The repo has a simple scheduler interface:
interface Scheduler {
// assigns a new room to a session server instance, and returns its roomId
createRoom(): Promise<string>;
// returns the session server host corresponding to a given roomId
getRoomHost(roomId: string): Promise<string | null>;
}
When it comes to room assignment (i.e. createRoom
), there are two main components involved: knowing what targets (session server instances, in this case) are available, and a method to picking one of the targets for assignment.
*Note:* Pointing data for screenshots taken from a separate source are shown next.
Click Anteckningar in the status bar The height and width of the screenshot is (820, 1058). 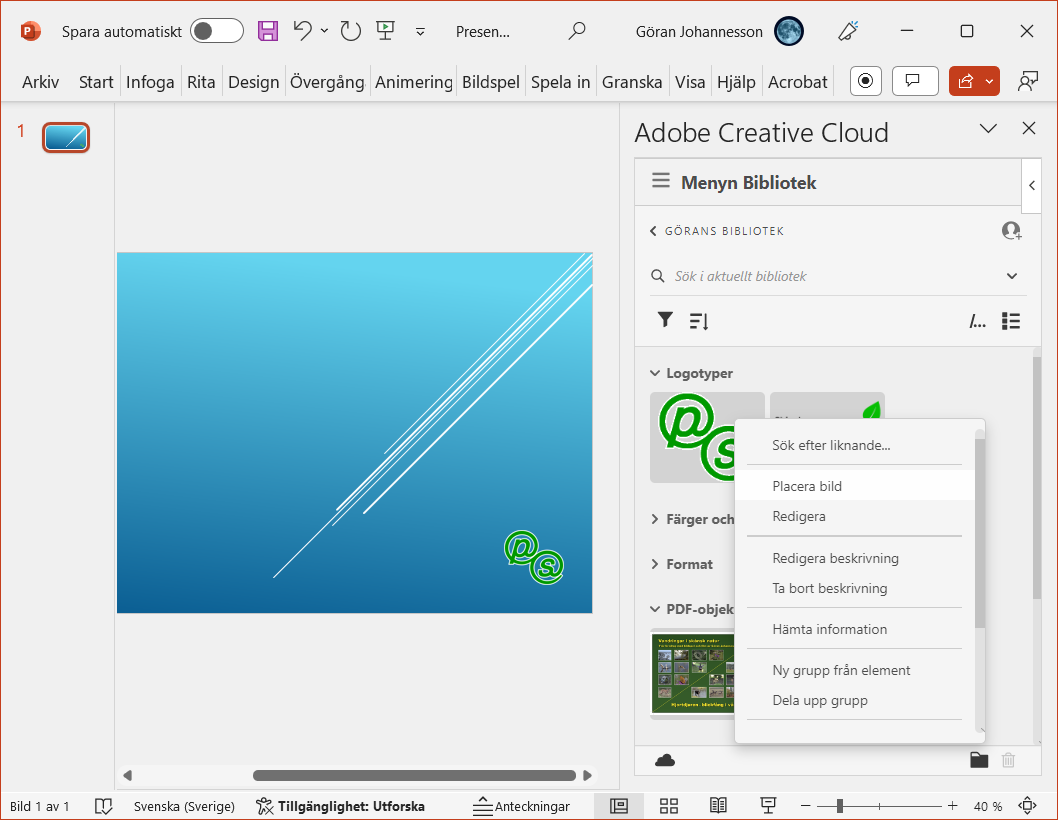521,806
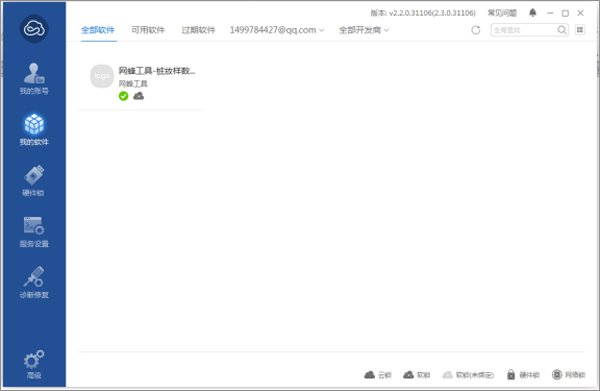Viewport: 600px width, 391px height.
Task: Click the green check status icon
Action: [x=123, y=96]
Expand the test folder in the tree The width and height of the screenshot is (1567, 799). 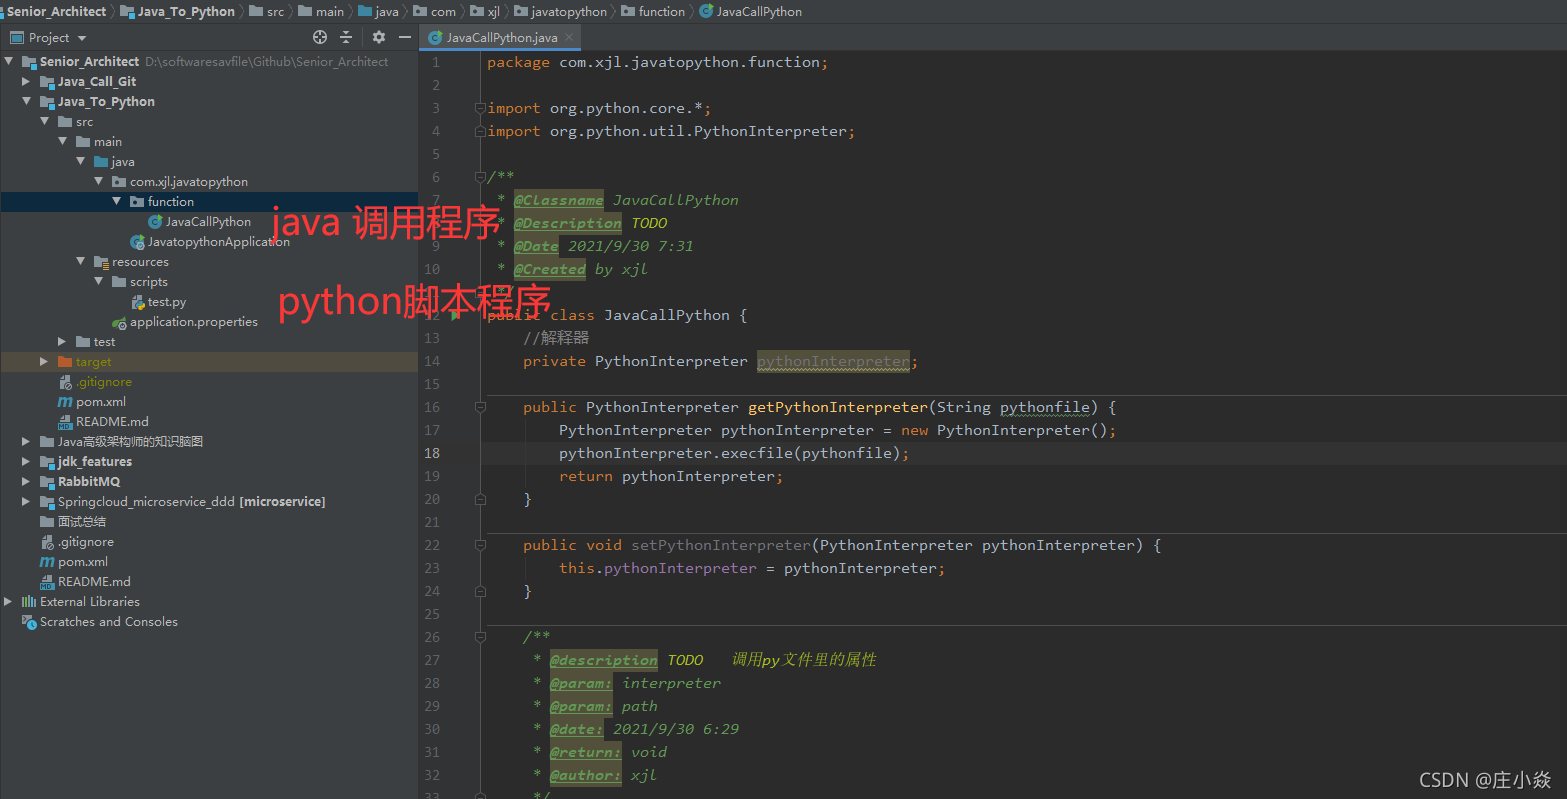point(61,341)
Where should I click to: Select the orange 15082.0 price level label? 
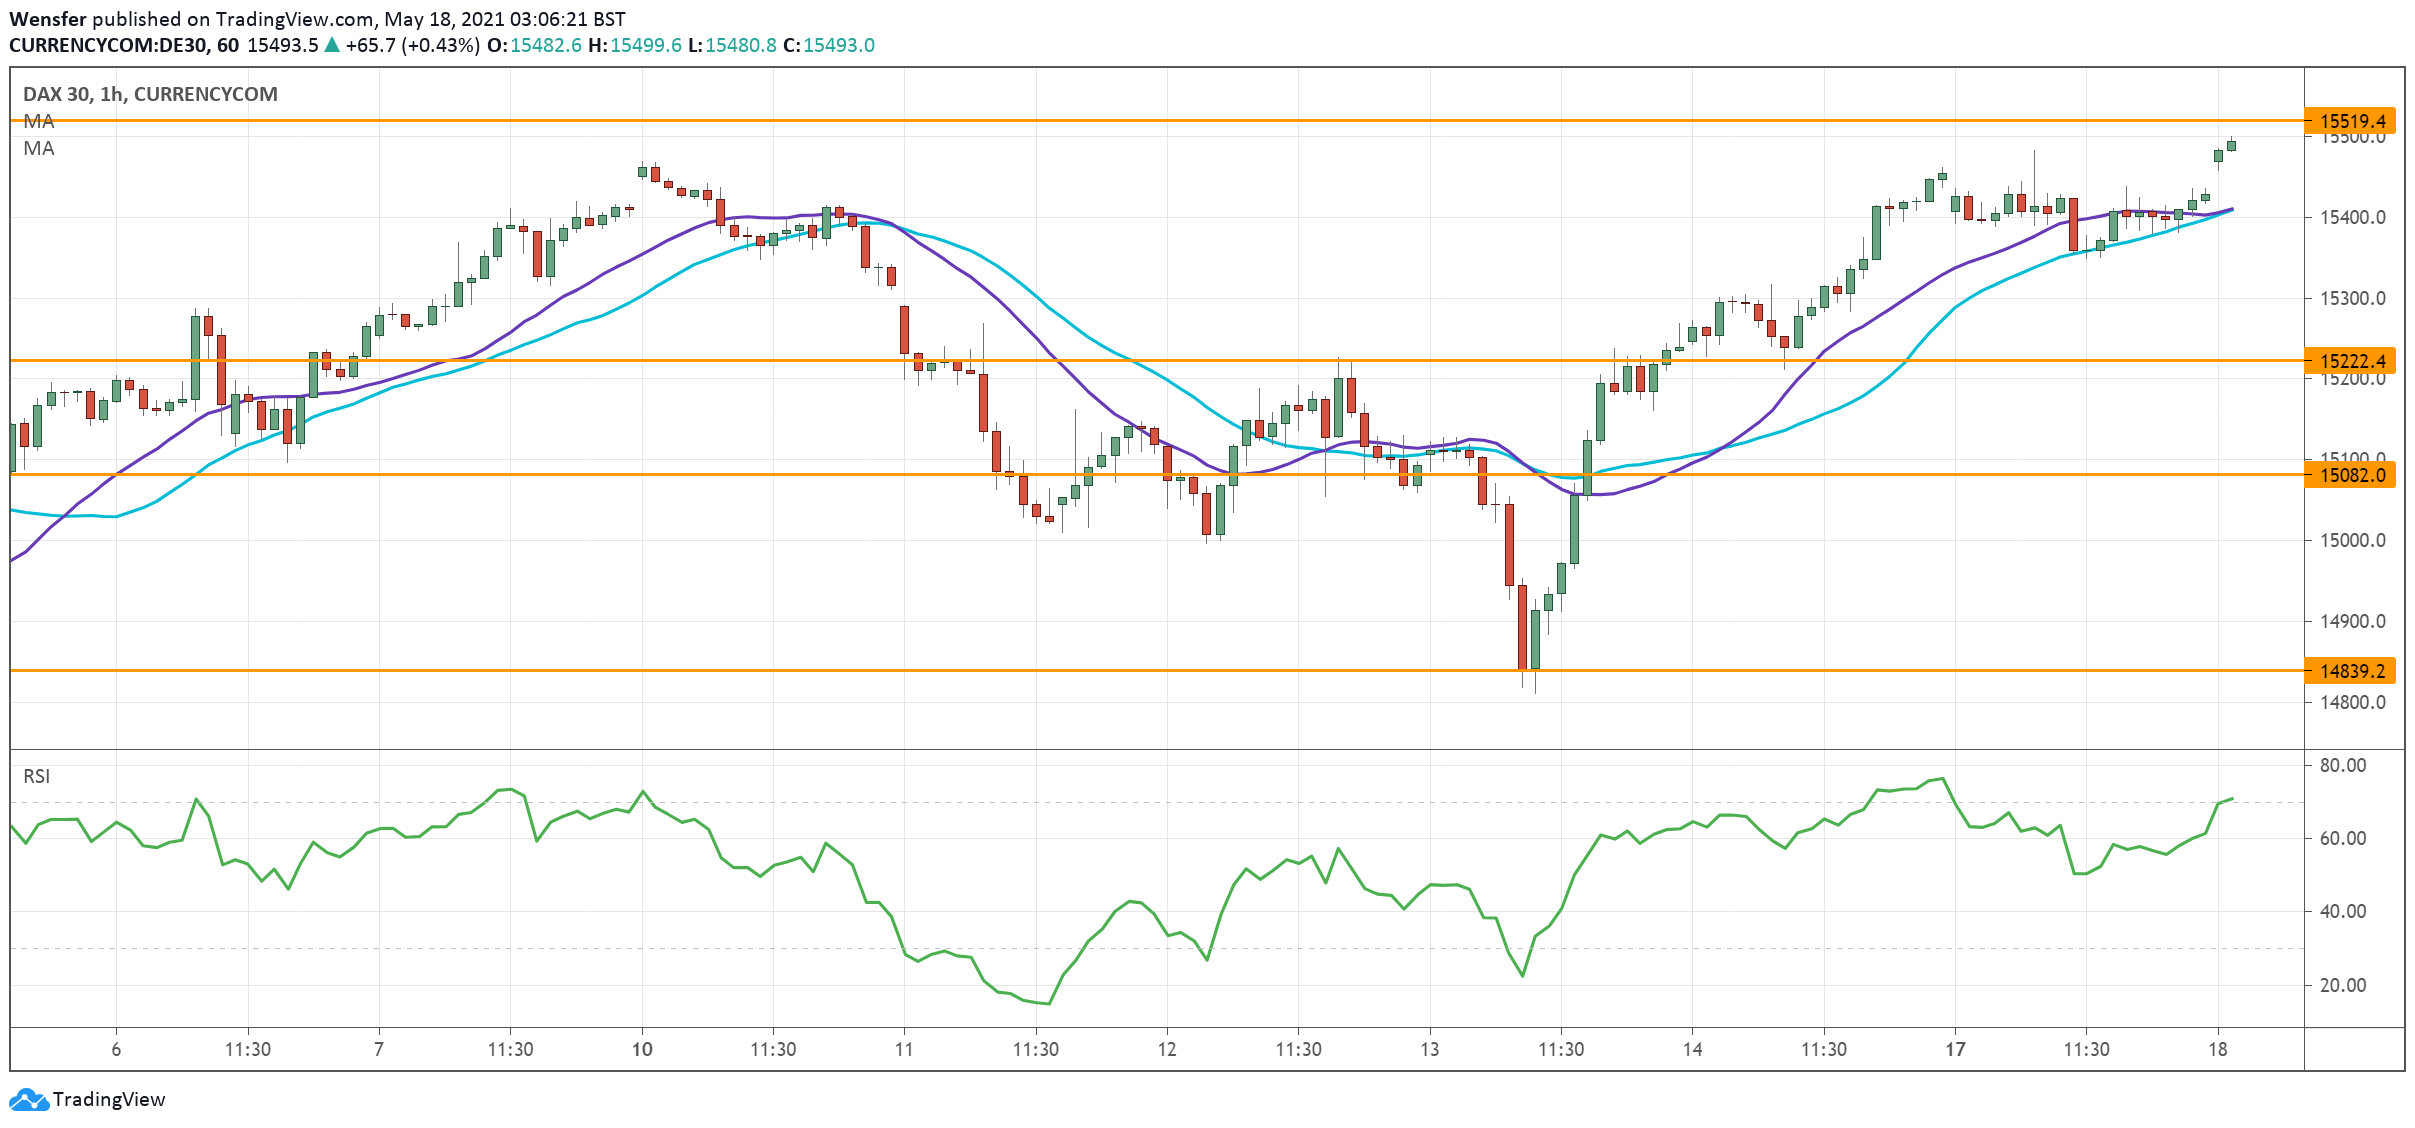tap(2351, 474)
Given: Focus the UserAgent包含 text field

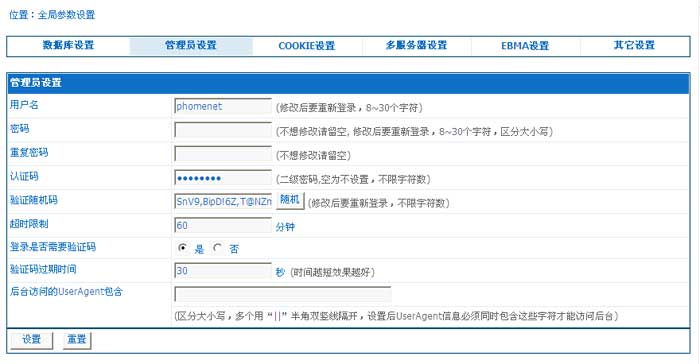Looking at the screenshot, I should tap(283, 294).
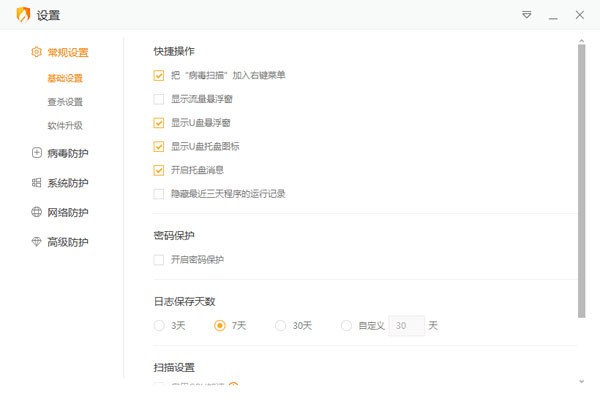Click the 病毒防护 shield icon
This screenshot has width=600, height=400.
[x=37, y=153]
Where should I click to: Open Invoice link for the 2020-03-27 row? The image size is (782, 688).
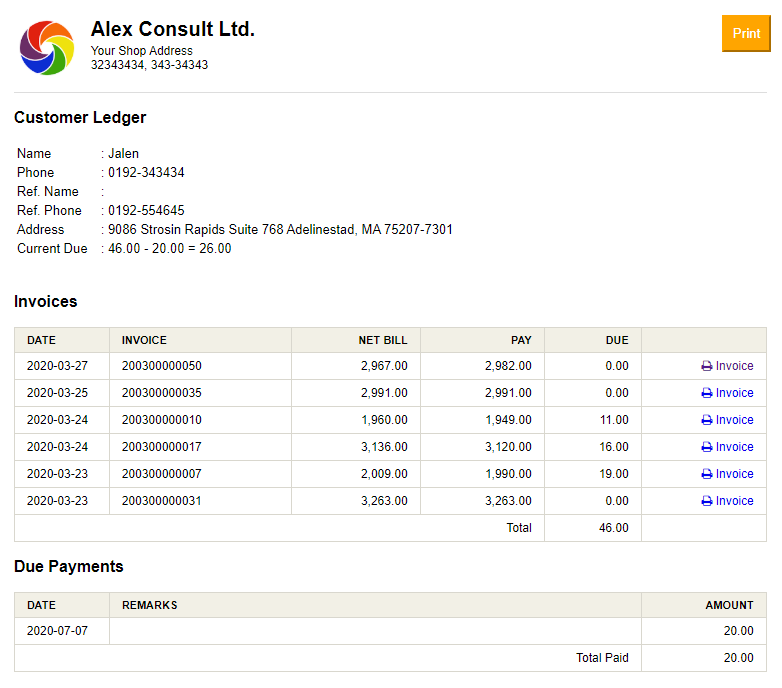click(x=734, y=366)
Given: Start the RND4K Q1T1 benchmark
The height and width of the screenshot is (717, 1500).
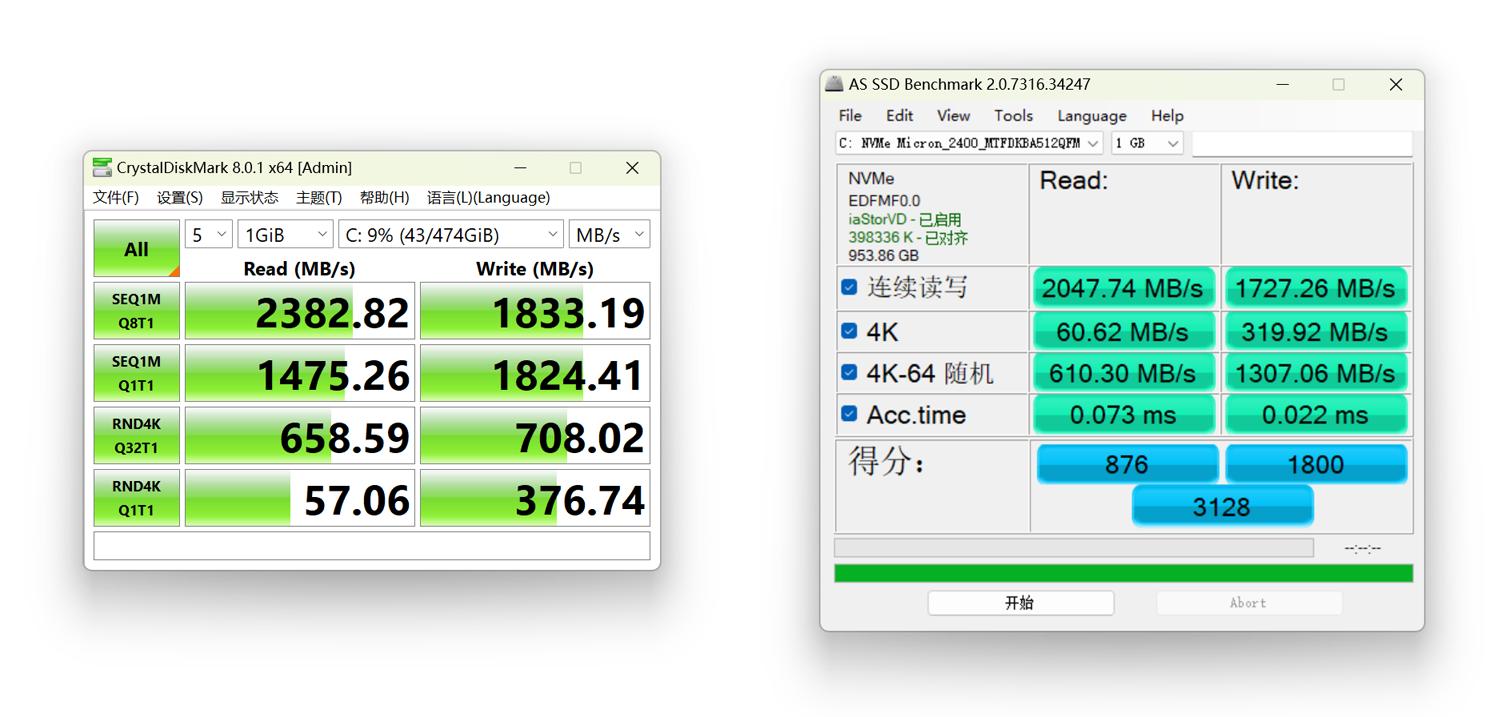Looking at the screenshot, I should [136, 498].
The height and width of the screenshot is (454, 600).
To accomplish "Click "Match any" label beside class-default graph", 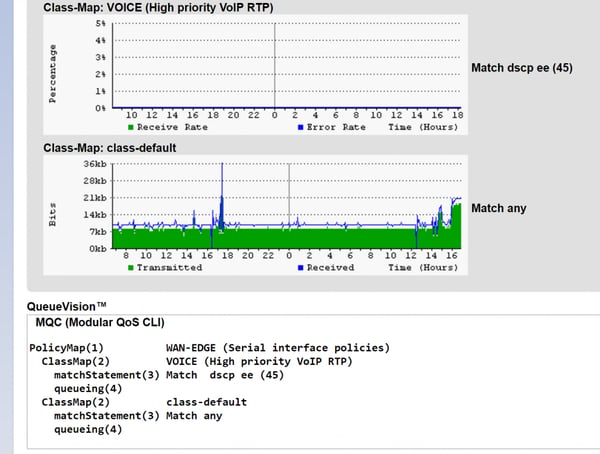I will pyautogui.click(x=498, y=208).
The repo contains two scheduler implementations: the StaticScheduler
for local development and the HathoraScheduler
for production. The StaticScheduler
takes in a list of static session server hosts (e.g. localhost:8000,localhost:8001
), and randomly assigns each new room to one of them. The HathoraScheduler
uses Hathora Cloud to dynamically create session server instances on demand.
Direct session ingress
The other key tenant of stateful routing is that each server instance must be publicly routable, so that clients can connect directly to the individual instances. This can be surprisingly tricky to set up since most hosting services have a built-in assumption of a load balancer, and don't offer direct public routing to individual instances.
With the HathoraScheduler
, each process gets a unique host + port to connect to, e.g. abcdef.edge.hathora.dev:40123
, which routes to the underlying container running on e.g. 127.0.0.1:8000
.
Combining dynamic room assignment and direct session ingress, this is what the typical architecture looks like:

To see it all in action, you can try the sample chat application live demo.
Final Thoughts
This post felt important for me to write because of the lack of information online about scalable real-time architectures for web applications. What little information does exist usually only mentions message brokers as a scaling solution, so I wanted to present Stateful Routing as an alternative which companies like Figma are known to use.
What's interesting is that this type of architecture is highly pervasive and well known in the gaming industry. Most competitive multiplayer games do some form of stateful routing, where a matchmaker backend allocates a session for a new match, and players connect directly to the session server to play. Hopefully this post increases awareness of this pattern, and we can see more applications outside of gaming start to adopt it.